Rewrite the lines below, putting "breadth" wherever "width" appears and leaving everything else as it is.
# # #
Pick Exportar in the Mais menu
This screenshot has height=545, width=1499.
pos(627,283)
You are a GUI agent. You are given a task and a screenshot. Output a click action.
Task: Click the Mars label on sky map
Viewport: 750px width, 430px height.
# # #
=== Exercise output ===
Pick Exportar in the Mais menu
This screenshot has height=545, breadth=1499.
pos(627,283)
You are a GUI agent. You are given a task and a screenshot. Output a click action.
Task: Click the Mars label on sky map
Viewport: 750px breadth, 430px height.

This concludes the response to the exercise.